羽田新ルート 初飛行 小型機で検査開始

2019年8月30日 16時00分

国土交通省の飛行検査で使用する小型機=国土交通省提供

 国土交通省は三十日、羽田空港の国際線増便のため、来年三月末に運用を始める東京都心上空を通る新たな飛行ルートの「飛行検査」を始めた。新ルートを航空機が飛んだのは、この検査が初めて。初日は悪天候のため、予定していた検査の一部のみを実施した。今後もほぼ連日検査のため飛行し、年内に終える予定。
 国交省によると、検査は航空法に基づく手続きで、三十日は午前六時二十分ごろ開始。
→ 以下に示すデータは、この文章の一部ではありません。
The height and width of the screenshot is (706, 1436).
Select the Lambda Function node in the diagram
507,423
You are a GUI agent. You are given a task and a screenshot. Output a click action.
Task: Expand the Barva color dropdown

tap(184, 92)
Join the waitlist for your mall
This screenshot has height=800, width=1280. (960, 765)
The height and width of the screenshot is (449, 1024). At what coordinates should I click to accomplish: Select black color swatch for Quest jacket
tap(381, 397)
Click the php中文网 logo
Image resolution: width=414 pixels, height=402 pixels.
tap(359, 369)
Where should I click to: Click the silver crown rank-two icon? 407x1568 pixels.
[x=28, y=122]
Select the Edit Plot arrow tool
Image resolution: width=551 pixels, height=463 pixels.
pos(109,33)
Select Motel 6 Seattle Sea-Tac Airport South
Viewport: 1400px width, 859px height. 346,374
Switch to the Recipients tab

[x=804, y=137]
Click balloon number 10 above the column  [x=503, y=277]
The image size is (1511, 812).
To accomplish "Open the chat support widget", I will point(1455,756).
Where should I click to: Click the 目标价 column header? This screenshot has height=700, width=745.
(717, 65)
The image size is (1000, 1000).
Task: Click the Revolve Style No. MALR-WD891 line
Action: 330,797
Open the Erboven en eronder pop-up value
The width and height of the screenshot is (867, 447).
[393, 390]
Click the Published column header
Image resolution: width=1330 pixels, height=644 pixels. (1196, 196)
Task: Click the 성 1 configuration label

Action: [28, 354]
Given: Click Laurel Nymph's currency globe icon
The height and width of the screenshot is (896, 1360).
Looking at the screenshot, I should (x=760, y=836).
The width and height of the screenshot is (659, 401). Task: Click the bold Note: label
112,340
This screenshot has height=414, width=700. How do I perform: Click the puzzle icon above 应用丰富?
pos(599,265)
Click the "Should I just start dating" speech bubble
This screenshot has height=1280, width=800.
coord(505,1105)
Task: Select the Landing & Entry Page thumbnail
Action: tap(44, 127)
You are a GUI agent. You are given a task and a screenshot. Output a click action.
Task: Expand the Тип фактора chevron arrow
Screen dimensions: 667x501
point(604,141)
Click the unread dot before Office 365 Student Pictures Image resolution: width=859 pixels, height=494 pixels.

同省所有の小型ジェット機が、羽田への着陸に向けて都心上空で高度を下げながら南下する新ルート沿いを二回飛行した。
 新ルートが上空三百~四百メートル付近を通過する東京都品川区の天王洲アイル駅周辺では、上空を小型機が「キーン」という高音を響かせながら、数秒で通過した。
 本来は午前八時四十五分までに着陸ルートを計四回飛ぶ計画だったが、雨のため視界が悪くなり、目視による検査飛行が続けられず、予定より約一時間早く終えた。
 検査では、レーダーや無線、滑走路への誘導設備などが正常に稼働するかを確認する。大型機が試験的に飛ぶのは、来年一月末以降の見通し。
 現在、羽田を発着する航空機は騒音被害軽減のため都心上空を避け、主に東京湾上空を飛んでいる。